A Bay Area high school teacher was stabbed in her classroom in 1978. Police just identified her killer
Recording grades on the last day of the school year nearly 50 years ago, a Bay Area high school teacher was stabbed in the chest by a man police wouldn't be able to find for decades.
Diane Peterson, a 26-year-old English teacher at Branham High School in San Jose, had just been told she would be laid off because of dwindling enrollment in the school, newspapers reported in 1978.
But she was stabbed in the chest before the day's end. Bleeding profusely from the wound, she ran screaming across the campus for 70 yards before collapsing on the floor. Her colleagues tried to stop the flow of blood, but she died at a local hospital.
In the immediate aftermath, police said they were mystified as to a motive and had no suspects. No weapons were found; the only clues were some fingerprints on the doorknob.
But on Monday, the Santa Clara County District Attorney's Office announced they had solved the cold case and identified her killer: Harry 'Nicky' Nickerson, a student at the school who was 16 years old at the time. Nickerson was not her student.
Nickerson emerged as a suspect in the killing, but for years, police were unable to corroborate witness accounts or develop any usable forensic evidence, district attorney's spokespersons said.
A booking photo of the teenager four days after the killing 'bore a strong similarity' to the sketch based on eyewitness accounts of the attack, spokespersons said. Five years later, the family of a Branham student told police that their son claimed to have seen the murder and had identified Nickerson as the murderer — but the student later denied making that statement.
The following year, in 1984, a witness told police that Nickerson had 'implicated himself' in the murder, allegedly admitting he killed Peterson after she discovered him in the act of a drug deal. Nickerson allegedly was carrying a knife that had 'Teacher Dear' written on it, a witness said.
But with no murder weapon or clear DNA linking him to the crime, police were unable to arrest Nickerson, who in the years following the murder was arrested and convicted of other charges, including armed robbery, assault with a deadly weapon and kidnapping, spokespersons said.

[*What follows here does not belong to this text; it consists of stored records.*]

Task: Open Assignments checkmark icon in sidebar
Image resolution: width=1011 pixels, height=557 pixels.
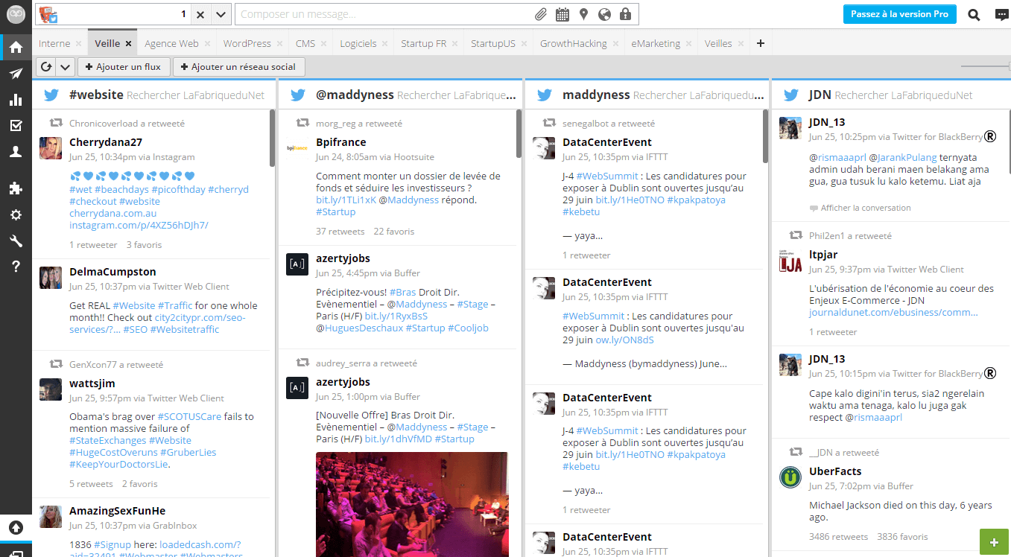Action: (x=16, y=125)
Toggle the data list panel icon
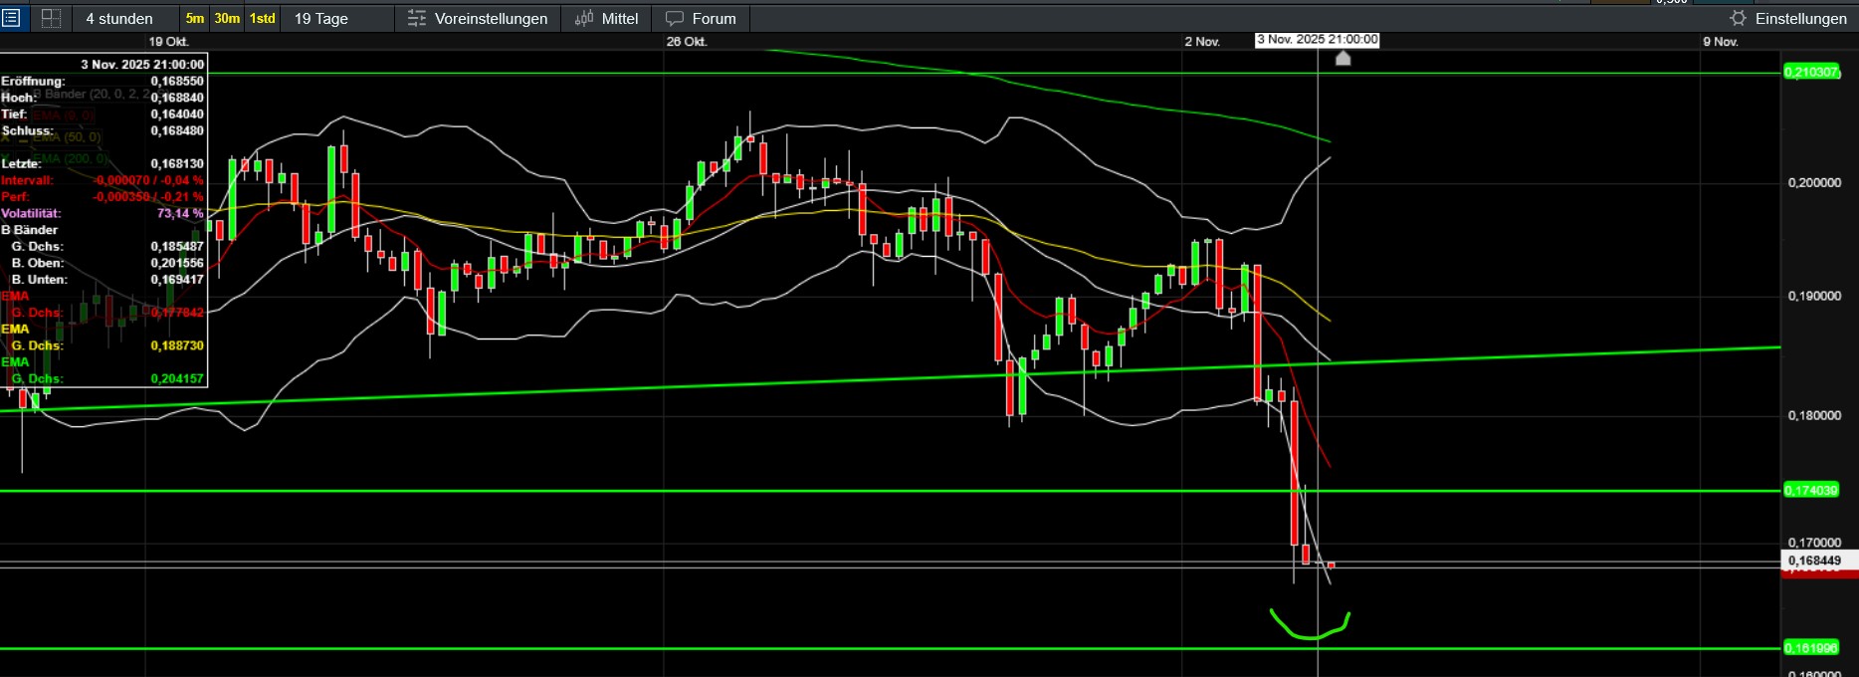This screenshot has width=1859, height=677. 11,18
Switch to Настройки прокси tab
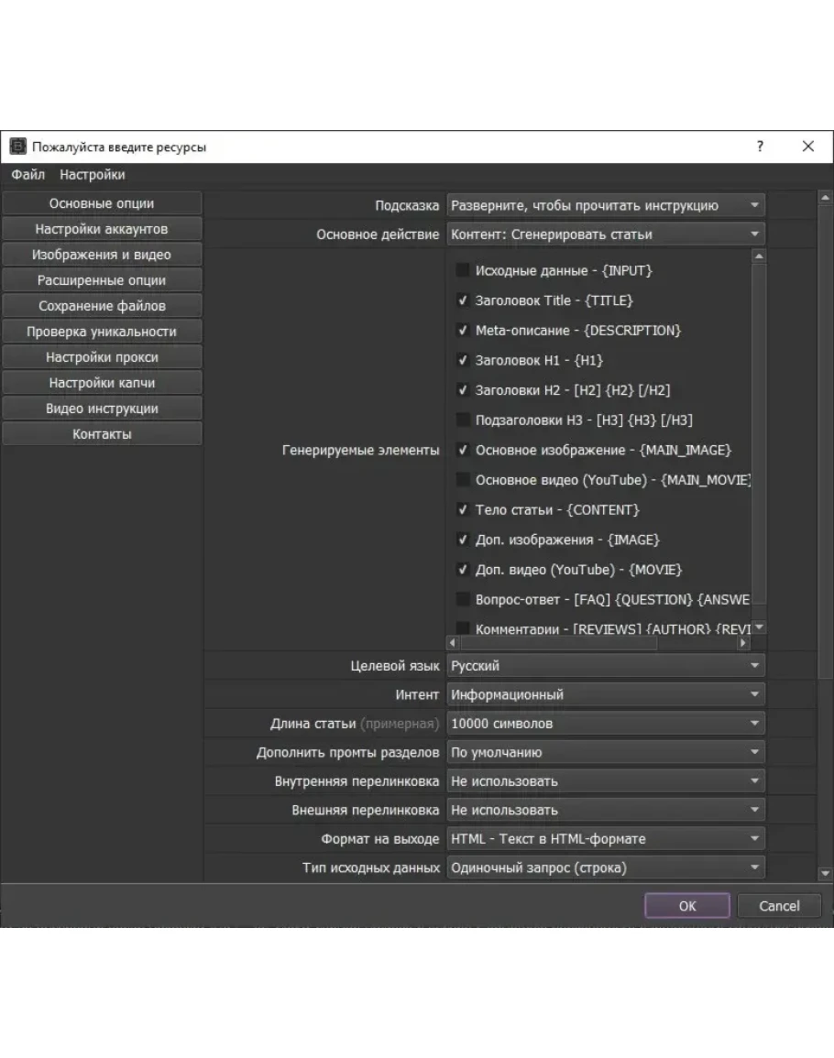The image size is (834, 1058). (x=102, y=357)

In 1984, the same year a witness claimed Nickerson had implicated himself in the shooting, Nickerson was shot and critically injured while attempting to commit a drug robbery. No charges were filed 'given the circumstances,' spokespersons said.
In 1993, Nickerson shot and killed himself.
Investigators finally broke the case in 2025, after meeting with one of Nickerson's family members who admitted that the teenager had come to their home 'minutes after the killing' and confessed to the stabbing.
District Attorney's spokespersons said because the relative was not involved in the killing or an accessory after the fact, no crime was committed and thus the witness would not be subject to arrest, even if '(we) think they should have come forward earlier.'
Santa Clara District Attorney Jeff Rosen said in a statement that he was pleased by the work the office's cold case unit had done to solve the case, even if the murderer was not alive to face justice.
'This marks the end of a terrible and tragic mystery,' said Rosen.
San Jose police chief Paul Joseph said he hoped the resolution would bring a measure of peace to Peterson's loved ones — and to a 'community that has carried this loss for too long.'
Since being established in 2011, the DA's cold case unit has solved over 30 cold case murders from as early as 1969, officials said. Peterson's case is the fourth to be solved by the office in 2025.
In a statement, Peterson's family member — who wished to stay anonymous — thanked investigators for 'not giving up for 47 years.'
'Diane was a beautiful and wonderful person who is missed dearly,' the relative said.